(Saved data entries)
★ ★ ★ ★ ★

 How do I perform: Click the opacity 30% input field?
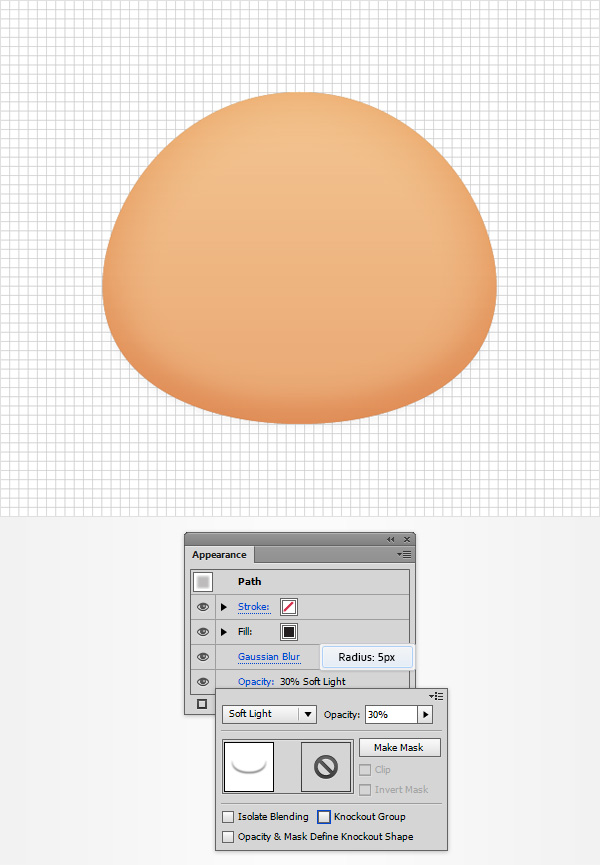[390, 715]

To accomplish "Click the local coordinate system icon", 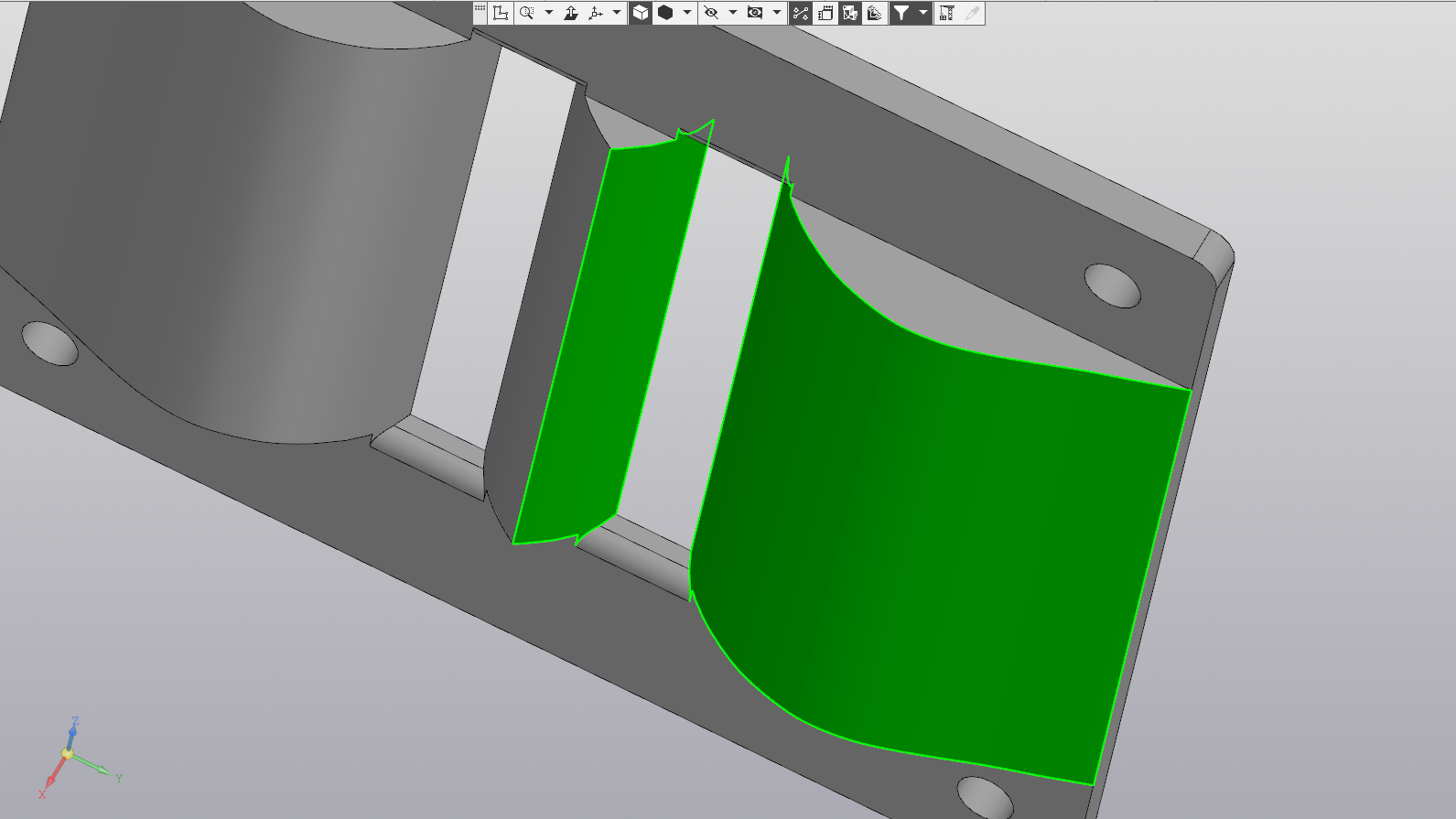I will pyautogui.click(x=501, y=13).
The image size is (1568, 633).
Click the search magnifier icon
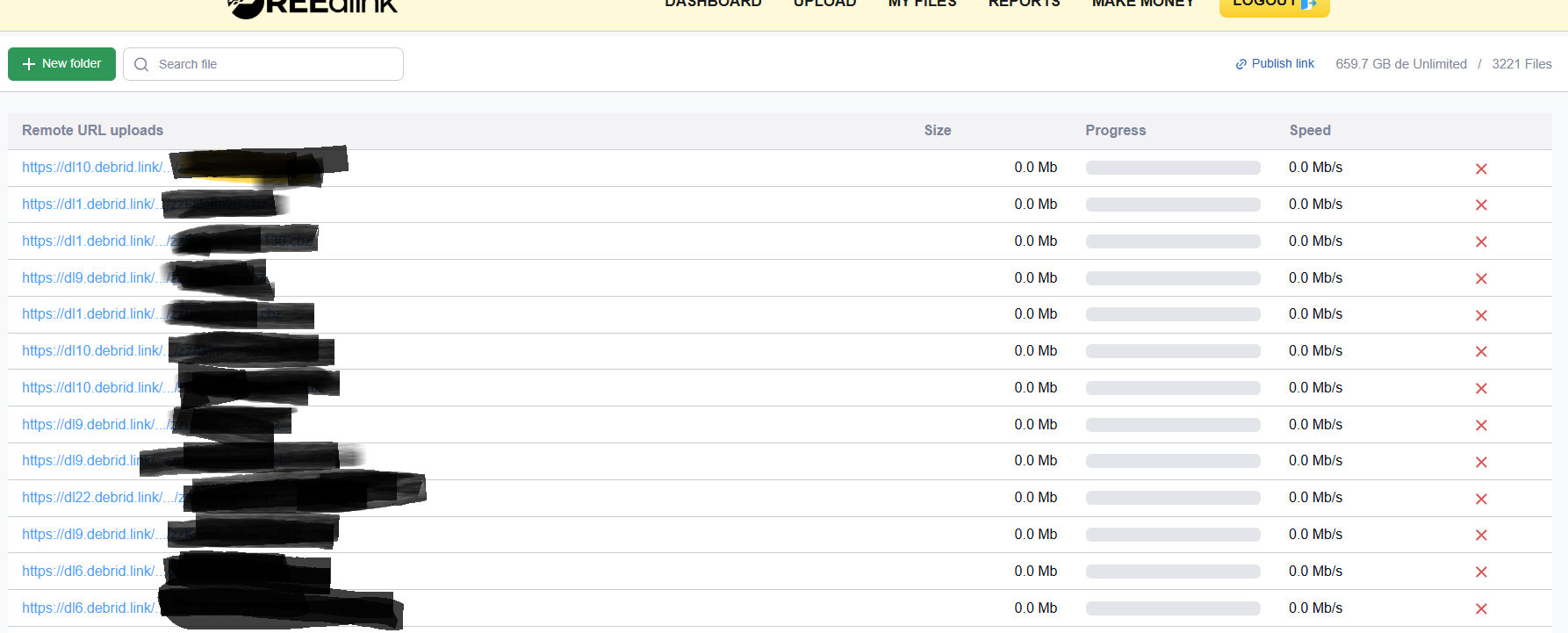click(x=141, y=64)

★ ★ ★ ★ ★

* [Exercise prompt]
I would like you to set down the lines above, from the one containing "The image size is (1568, 633)." to the final line, exactly as written and without pictures.

* [Task output]
The image size is (1568, 633).
Click the search magnifier icon
click(x=141, y=64)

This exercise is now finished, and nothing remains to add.